A: Disruptive business models must still be surrounded by suppliers, distributors, and other partners in a system that we call a value network. Unless an entirely new value network can displace the old one, however, any attempt to introduce a disruptive product or service may be co-opted to create sustaining, rather than disruptive, growth. What this means is that several disruptions throughout the health care value network need to be orchestrated simultaneously. While this is a tall order for most, there are a few entities discussed in the book that could play this role. Nevertheless, the new value network will need to incorporate new models of care delivery, including coherent solution shops to diagnose complex cases, value-adding process hospitals and clinics to deliver procedural and rules-based care, and facilitated patient networks to take on a growing share of chronic disease care. All of these new modes of care delivery will require coordination using electronic health records and health savings accounts controlled by patients.

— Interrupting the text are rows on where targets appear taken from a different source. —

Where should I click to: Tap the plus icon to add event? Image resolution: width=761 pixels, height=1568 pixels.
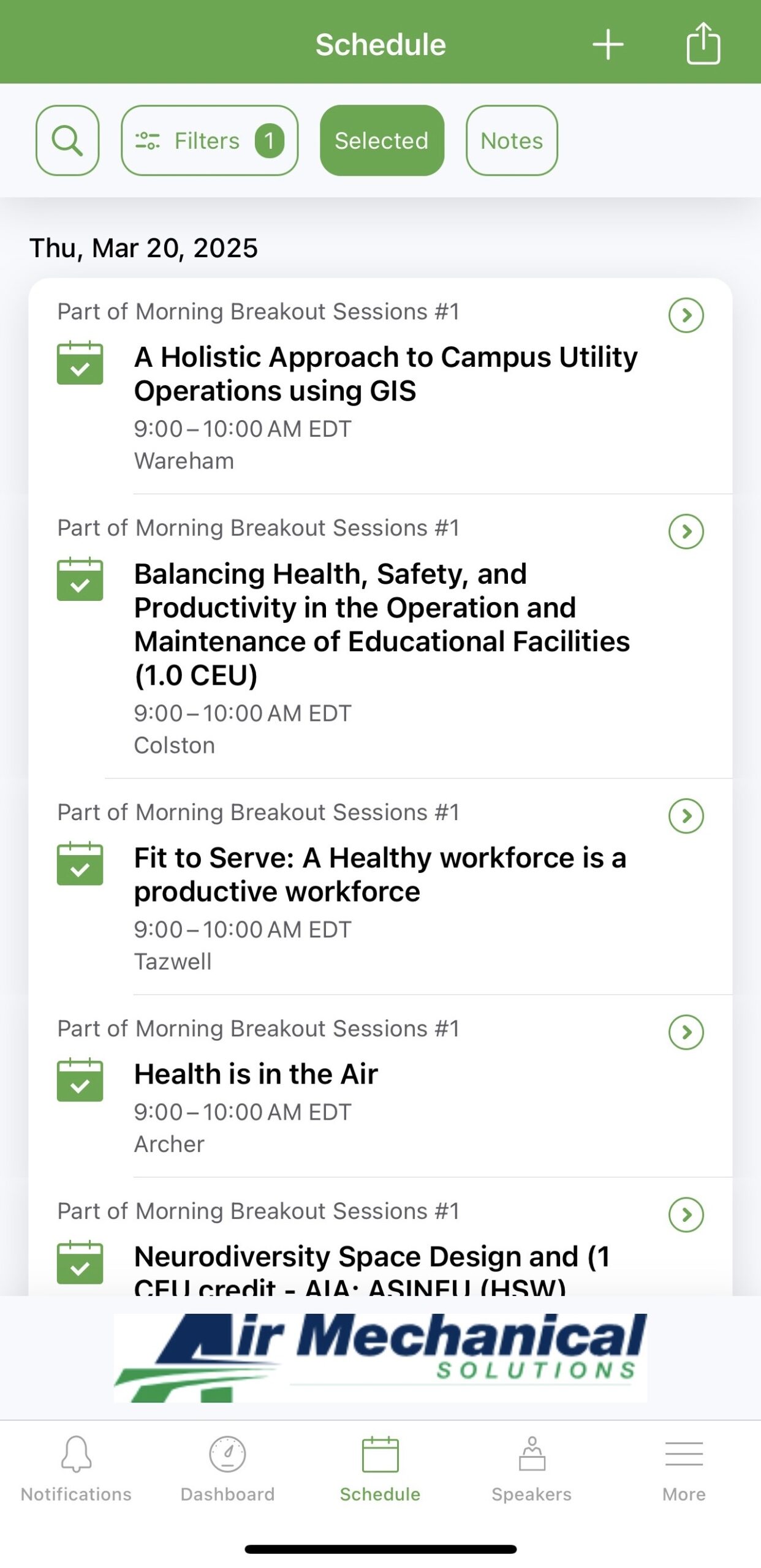click(607, 45)
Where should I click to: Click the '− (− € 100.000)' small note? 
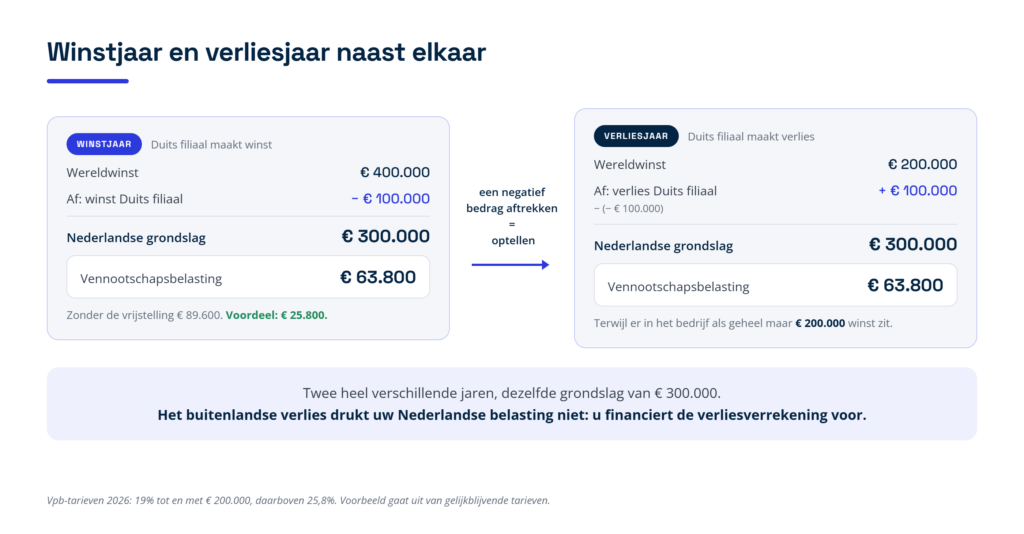point(628,209)
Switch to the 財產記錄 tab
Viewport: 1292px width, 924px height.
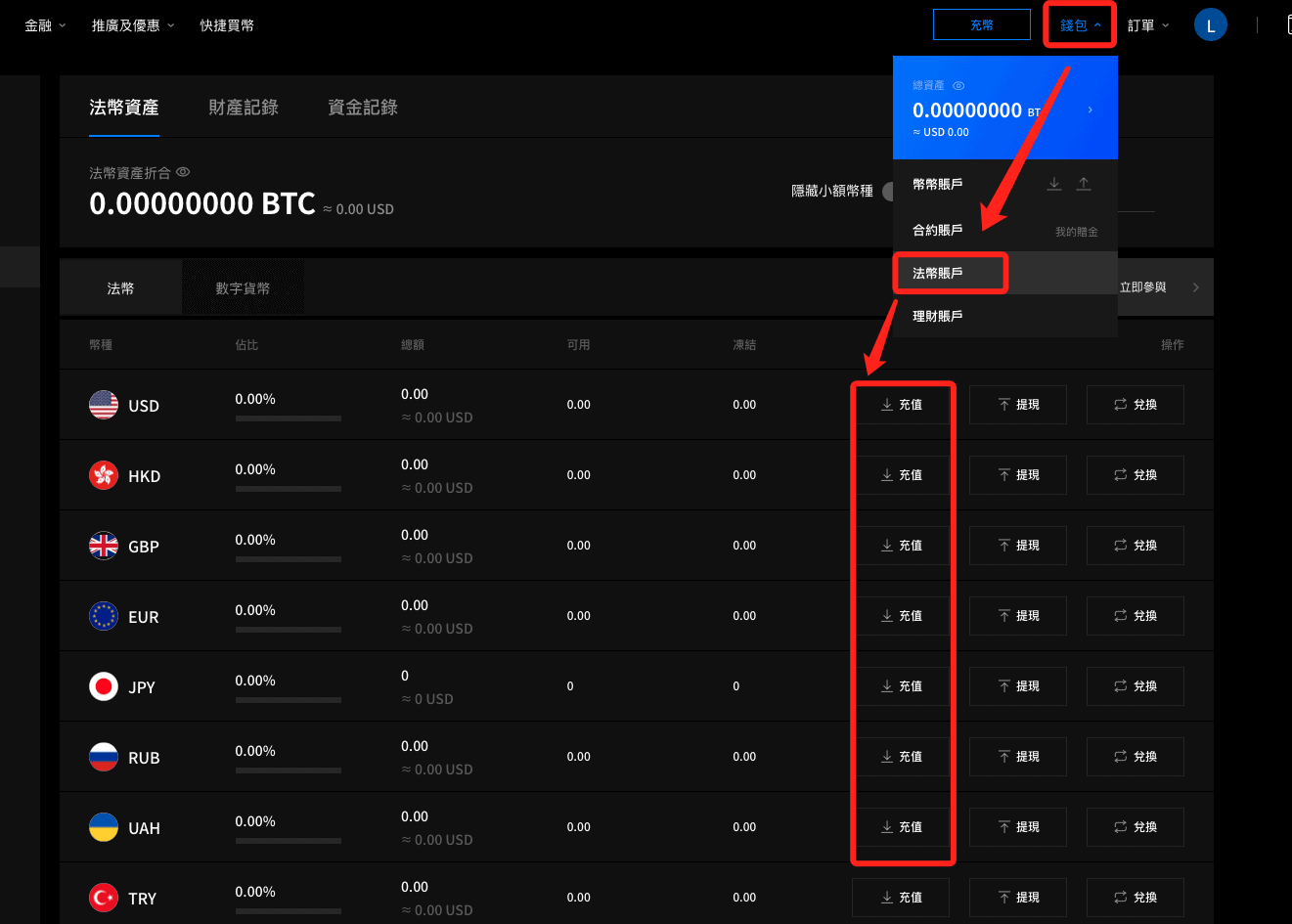(x=244, y=108)
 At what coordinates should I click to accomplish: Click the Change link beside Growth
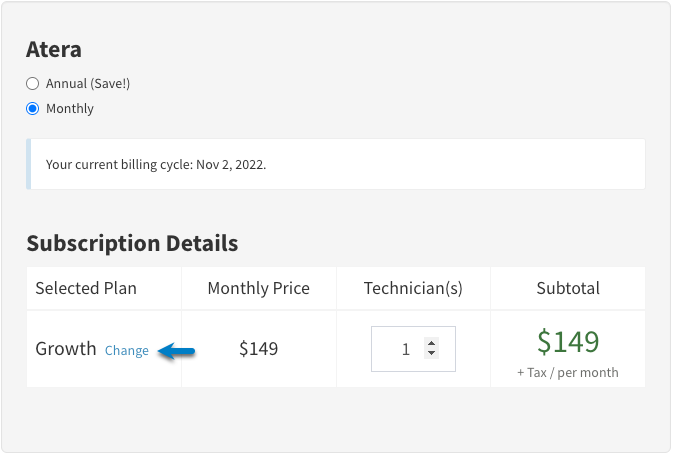(127, 350)
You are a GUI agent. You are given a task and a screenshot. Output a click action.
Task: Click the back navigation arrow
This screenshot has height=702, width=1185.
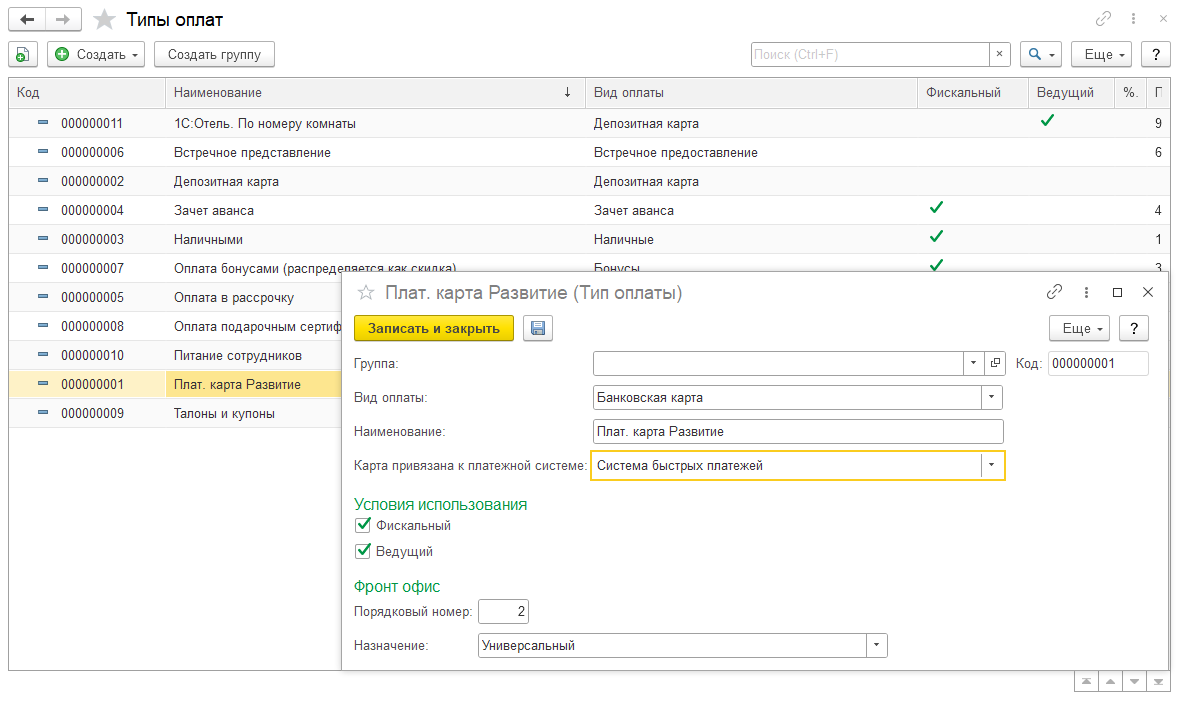[27, 20]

Q: When can we expect to see these transformations begin?

A: The truth is that these changes have already begun. Coherent solution shop hospitals (or divisions of hospitals) that focus on multidisciplinary approaches to complex care, focused specialty hospitals and ambulatory surgical clinics that only perform a limited set of procedures, and retail clinics in which nurse practitioners deliver basic care in convenient locations are all examples that have grown rapidly in the past decade. Health savings accounts and personally-controlled electronic health records are gaining users as well. On the other hand, many more disruptions are waiting to be introduced, and, not surprisingly, many incumbent health care organizations have lobbied against their threatening intrusion. Thus, it is important to note not simply when we can expect to see these disruptions, but also where we might expect them. And it will be in areas of significant non-consumption where obstructive regulations will be easiest to relax or circumvent, simply because the next best alternative for patients usually is to receive no care at all. This means that individuals living in developing nations will likely be the first beneficiaries of most future disruptive innovations in health care.